[Dataset entries]
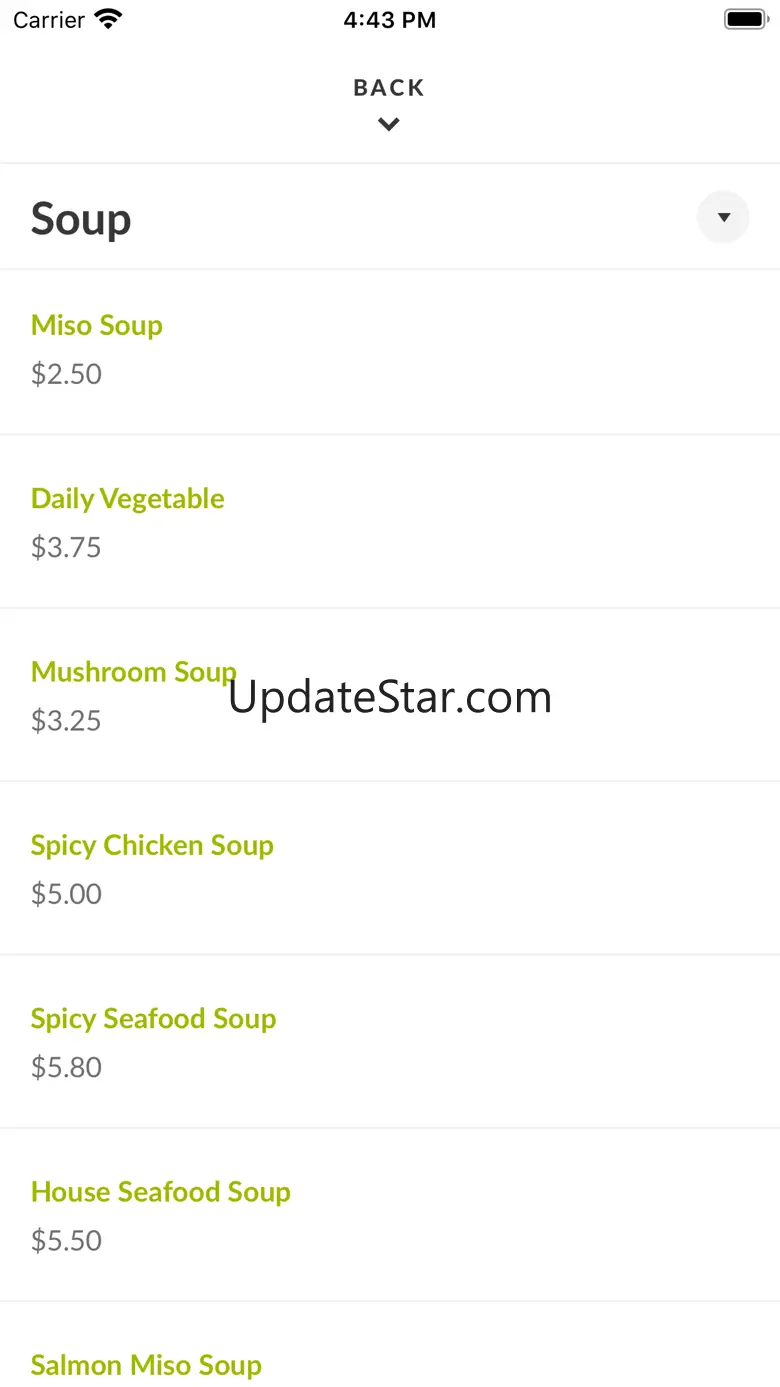
Task: Tap the $3.75 price
Action: [x=66, y=547]
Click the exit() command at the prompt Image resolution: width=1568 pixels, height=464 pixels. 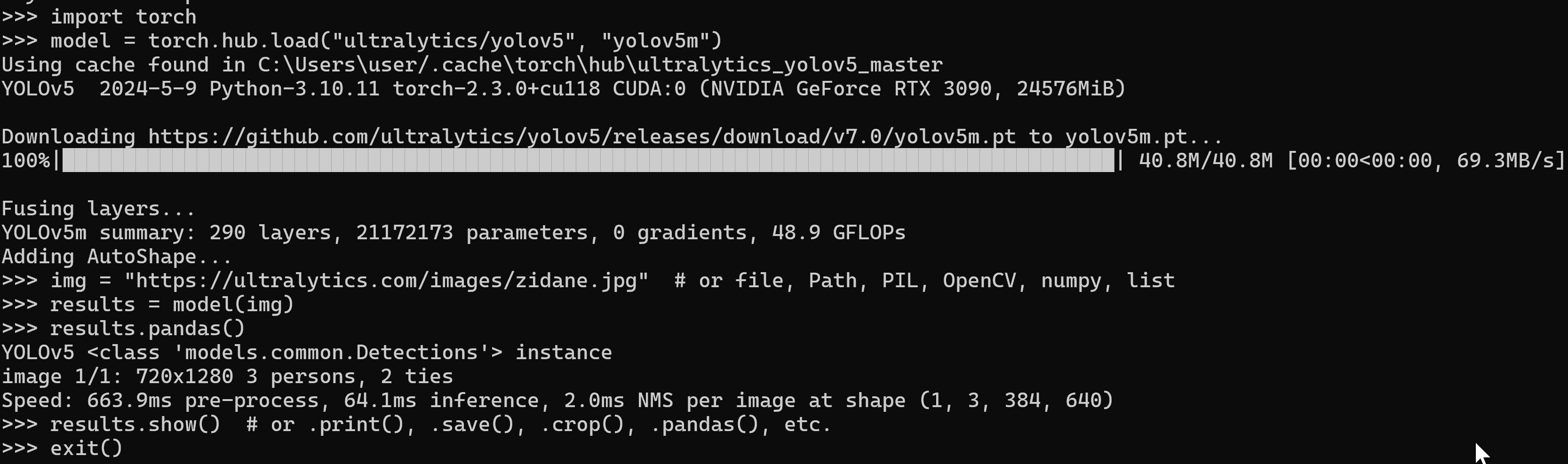[87, 449]
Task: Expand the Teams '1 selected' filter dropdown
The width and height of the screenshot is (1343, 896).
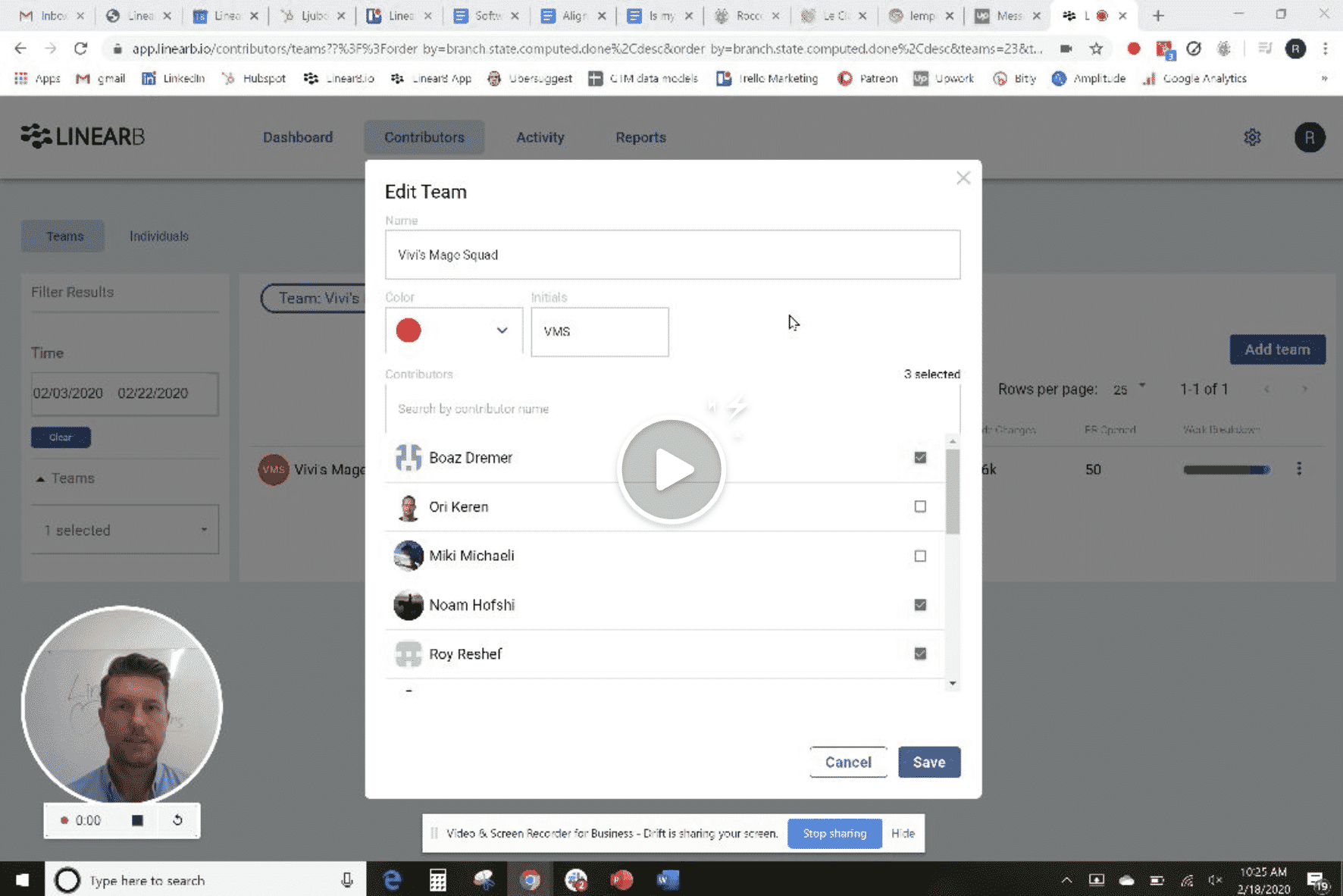Action: point(125,530)
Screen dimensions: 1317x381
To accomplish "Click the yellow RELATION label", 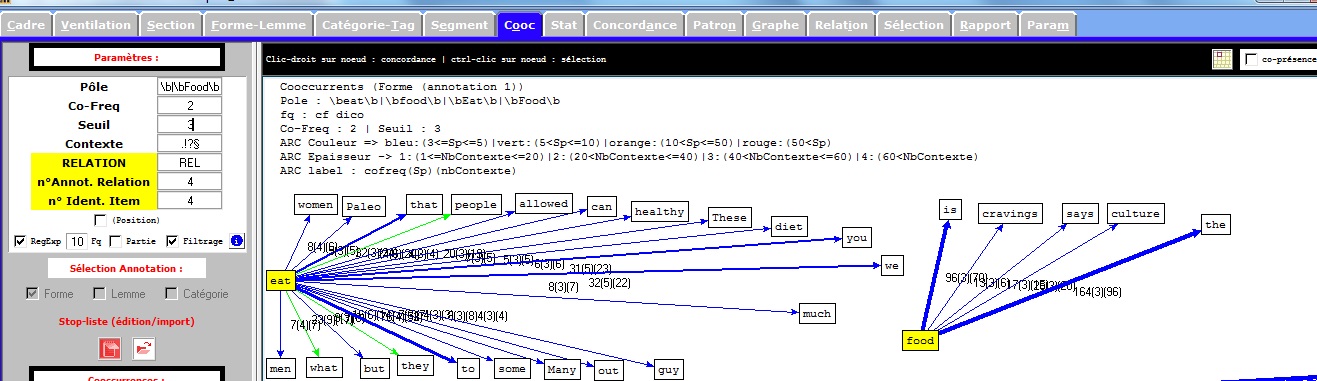I will coord(94,163).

EXERCISE REQUIREMENTS:
Please tally the lines in the entries that contain the string "Task", counting only matches with the same case, and give the number alone.

FULL SOLUTION:
2